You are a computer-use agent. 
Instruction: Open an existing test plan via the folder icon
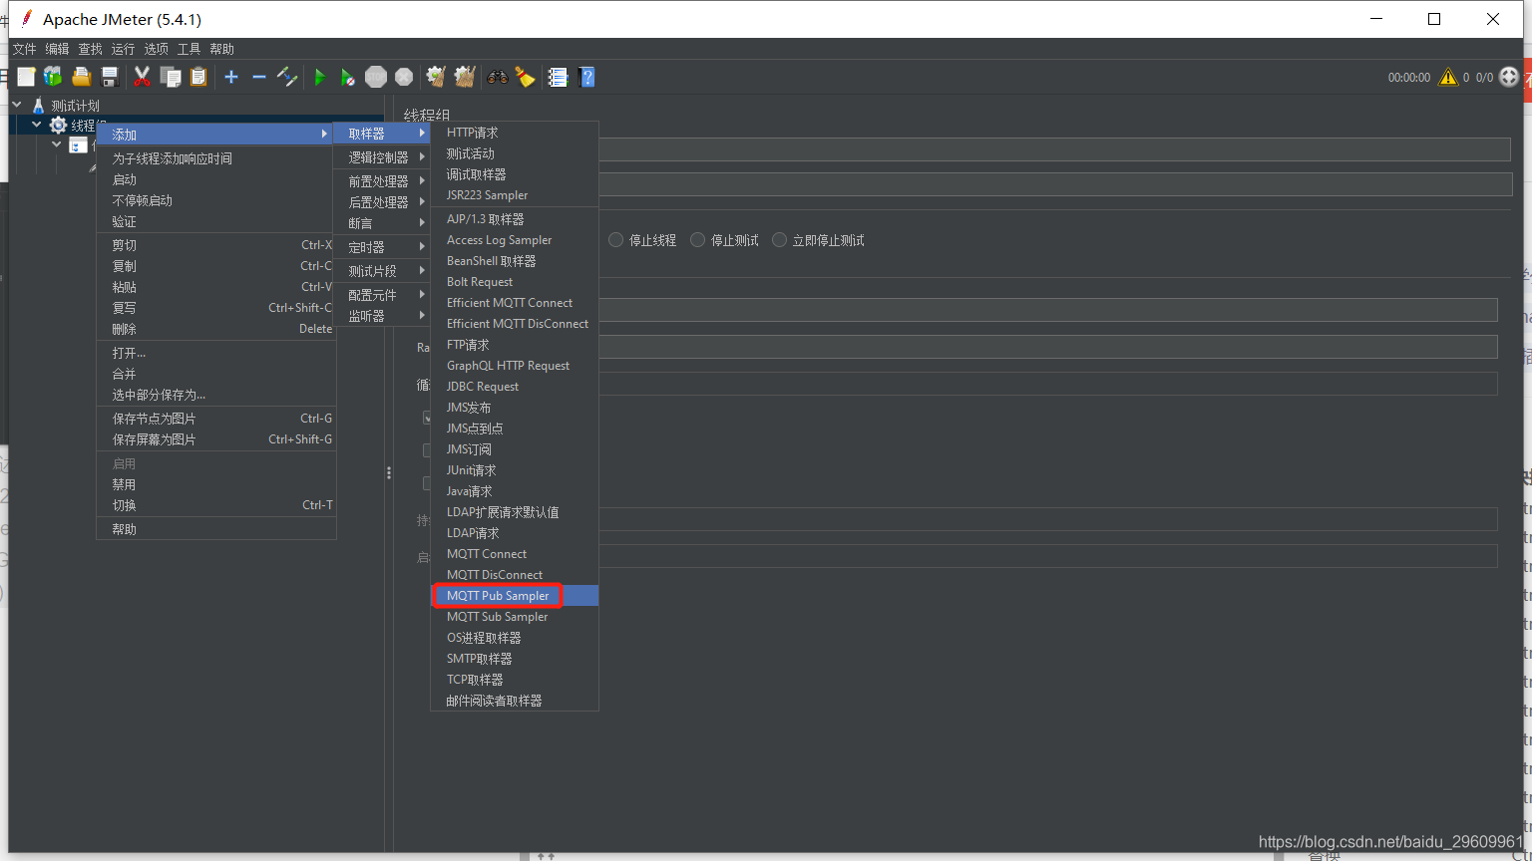click(81, 77)
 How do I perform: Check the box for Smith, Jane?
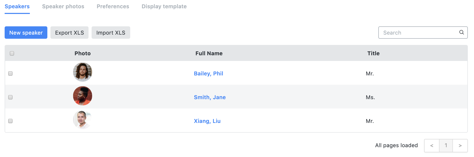10,97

§ §

ABOUT THIS EXERCISE –
All that should appear in the response is the run of lines from the one with "Instruction: Open an" through the final line of the records, restated exactly, with pictures omitted.

RESULT FOR THIS EXERCISE –
Instruction: Open an existing test plan via the folder icon
click(81, 77)
 How do I perform: Check the box for Smith, Jane?
10,97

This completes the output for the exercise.